### [Problem]
Update the records starting at the line that contains "The width and height of the screenshot is (1115, 850)." and ending at the line that contains "pos(276,305)": write them out again with "Brave hamburger menu" changed to "Brave main menu" and everything else left unchanged.

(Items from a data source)
============

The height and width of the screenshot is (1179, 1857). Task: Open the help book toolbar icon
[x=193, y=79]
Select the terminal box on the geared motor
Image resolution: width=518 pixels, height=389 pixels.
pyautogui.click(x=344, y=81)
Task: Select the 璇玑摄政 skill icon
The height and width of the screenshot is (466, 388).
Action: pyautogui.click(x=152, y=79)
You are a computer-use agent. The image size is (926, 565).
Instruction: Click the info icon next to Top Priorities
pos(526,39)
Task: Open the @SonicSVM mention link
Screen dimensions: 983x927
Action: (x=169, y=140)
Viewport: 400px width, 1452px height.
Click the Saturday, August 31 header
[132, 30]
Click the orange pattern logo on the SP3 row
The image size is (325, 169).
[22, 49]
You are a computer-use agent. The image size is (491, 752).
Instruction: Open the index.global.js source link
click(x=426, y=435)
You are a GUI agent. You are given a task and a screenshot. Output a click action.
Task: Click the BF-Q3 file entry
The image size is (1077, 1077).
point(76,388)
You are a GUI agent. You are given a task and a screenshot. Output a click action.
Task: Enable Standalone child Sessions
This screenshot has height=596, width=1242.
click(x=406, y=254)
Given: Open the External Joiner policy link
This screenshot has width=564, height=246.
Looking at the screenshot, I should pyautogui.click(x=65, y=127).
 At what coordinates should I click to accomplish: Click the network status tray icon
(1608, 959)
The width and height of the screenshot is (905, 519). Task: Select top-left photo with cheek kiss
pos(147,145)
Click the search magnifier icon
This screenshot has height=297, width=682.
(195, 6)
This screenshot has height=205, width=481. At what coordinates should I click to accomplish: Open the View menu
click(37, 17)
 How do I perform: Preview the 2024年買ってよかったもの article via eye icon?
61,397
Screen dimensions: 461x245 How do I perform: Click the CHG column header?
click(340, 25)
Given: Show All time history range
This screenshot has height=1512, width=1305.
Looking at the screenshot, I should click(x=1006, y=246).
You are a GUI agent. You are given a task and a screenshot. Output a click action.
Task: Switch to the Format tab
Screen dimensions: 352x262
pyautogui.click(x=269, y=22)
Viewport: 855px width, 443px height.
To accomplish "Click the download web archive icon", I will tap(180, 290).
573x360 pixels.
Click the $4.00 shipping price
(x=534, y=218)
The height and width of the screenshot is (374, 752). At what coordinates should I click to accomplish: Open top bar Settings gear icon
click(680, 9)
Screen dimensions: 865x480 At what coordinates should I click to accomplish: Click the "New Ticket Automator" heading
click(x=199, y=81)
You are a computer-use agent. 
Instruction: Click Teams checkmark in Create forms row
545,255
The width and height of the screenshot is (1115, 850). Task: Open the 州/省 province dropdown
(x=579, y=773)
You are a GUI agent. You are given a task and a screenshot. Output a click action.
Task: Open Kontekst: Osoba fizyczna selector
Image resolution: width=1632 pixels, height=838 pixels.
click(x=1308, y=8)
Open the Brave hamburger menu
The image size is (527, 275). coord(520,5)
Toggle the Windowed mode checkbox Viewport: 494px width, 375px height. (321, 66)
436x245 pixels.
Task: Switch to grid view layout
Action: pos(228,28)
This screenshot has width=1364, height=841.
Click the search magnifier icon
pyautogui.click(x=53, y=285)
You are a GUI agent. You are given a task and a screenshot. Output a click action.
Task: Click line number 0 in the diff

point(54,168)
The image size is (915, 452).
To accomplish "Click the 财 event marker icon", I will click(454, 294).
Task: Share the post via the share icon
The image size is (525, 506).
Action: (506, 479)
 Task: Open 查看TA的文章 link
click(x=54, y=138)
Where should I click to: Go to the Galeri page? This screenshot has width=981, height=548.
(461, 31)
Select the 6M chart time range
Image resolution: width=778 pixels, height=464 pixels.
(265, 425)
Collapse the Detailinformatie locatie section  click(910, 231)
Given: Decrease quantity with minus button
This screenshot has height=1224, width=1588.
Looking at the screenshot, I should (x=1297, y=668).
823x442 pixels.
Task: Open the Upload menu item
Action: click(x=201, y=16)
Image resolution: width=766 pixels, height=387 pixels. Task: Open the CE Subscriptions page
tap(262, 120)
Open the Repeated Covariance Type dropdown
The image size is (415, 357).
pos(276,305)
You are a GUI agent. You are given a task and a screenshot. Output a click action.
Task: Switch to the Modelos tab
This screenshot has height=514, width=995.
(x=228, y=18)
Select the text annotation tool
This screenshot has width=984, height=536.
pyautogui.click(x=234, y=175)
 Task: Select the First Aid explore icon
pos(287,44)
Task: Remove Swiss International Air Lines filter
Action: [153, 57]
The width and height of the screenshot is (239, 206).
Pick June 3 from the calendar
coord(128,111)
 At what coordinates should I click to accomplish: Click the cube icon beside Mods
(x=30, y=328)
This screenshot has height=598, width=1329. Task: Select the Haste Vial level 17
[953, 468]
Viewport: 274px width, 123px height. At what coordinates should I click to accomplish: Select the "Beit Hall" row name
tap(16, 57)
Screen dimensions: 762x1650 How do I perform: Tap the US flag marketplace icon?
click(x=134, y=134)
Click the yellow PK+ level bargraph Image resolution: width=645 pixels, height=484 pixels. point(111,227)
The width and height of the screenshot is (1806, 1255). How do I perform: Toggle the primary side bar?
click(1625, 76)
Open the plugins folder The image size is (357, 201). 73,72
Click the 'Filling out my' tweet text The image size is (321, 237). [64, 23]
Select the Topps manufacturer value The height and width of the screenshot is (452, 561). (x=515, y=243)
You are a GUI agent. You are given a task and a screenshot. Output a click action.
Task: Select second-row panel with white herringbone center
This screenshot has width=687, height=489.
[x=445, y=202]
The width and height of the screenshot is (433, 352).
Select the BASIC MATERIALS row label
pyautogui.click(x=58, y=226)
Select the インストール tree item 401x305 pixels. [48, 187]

============

### [Complete answer]
The width and height of the screenshot is (1115, 850). Task: Open the 州/省 province dropdown
(x=579, y=773)
You are a GUI agent. You are given a task and a screenshot. Output a click action.
Task: Open Kontekst: Osoba fizyczna selector
Image resolution: width=1632 pixels, height=838 pixels.
click(x=1308, y=8)
Open the Brave main menu
The image size is (527, 275). coord(520,5)
Toggle the Windowed mode checkbox Viewport: 494px width, 375px height. (321, 66)
436x245 pixels.
Task: Switch to grid view layout
Action: pos(228,28)
This screenshot has width=1364, height=841.
Click the search magnifier icon
pyautogui.click(x=53, y=285)
You are a GUI agent. You are given a task and a screenshot. Output a click action.
Task: Click line number 0 in the diff

point(54,168)
The image size is (915, 452).
To accomplish "Click the 财 event marker icon", I will click(454, 294).
Task: Share the post via the share icon
The image size is (525, 506).
Action: (506, 479)
 Task: Open 查看TA的文章 link
click(x=54, y=138)
Where should I click to: Go to the Galeri page? This screenshot has width=981, height=548.
(461, 31)
Select the 6M chart time range
Image resolution: width=778 pixels, height=464 pixels.
(265, 425)
Collapse the Detailinformatie locatie section  click(910, 231)
Given: Decrease quantity with minus button
This screenshot has height=1224, width=1588.
Looking at the screenshot, I should (x=1297, y=668).
823x442 pixels.
Task: Open the Upload menu item
Action: click(x=201, y=16)
Image resolution: width=766 pixels, height=387 pixels. Task: Open the CE Subscriptions page
tap(262, 120)
Open the Repeated Covariance Type dropdown
The image size is (415, 357).
pos(276,305)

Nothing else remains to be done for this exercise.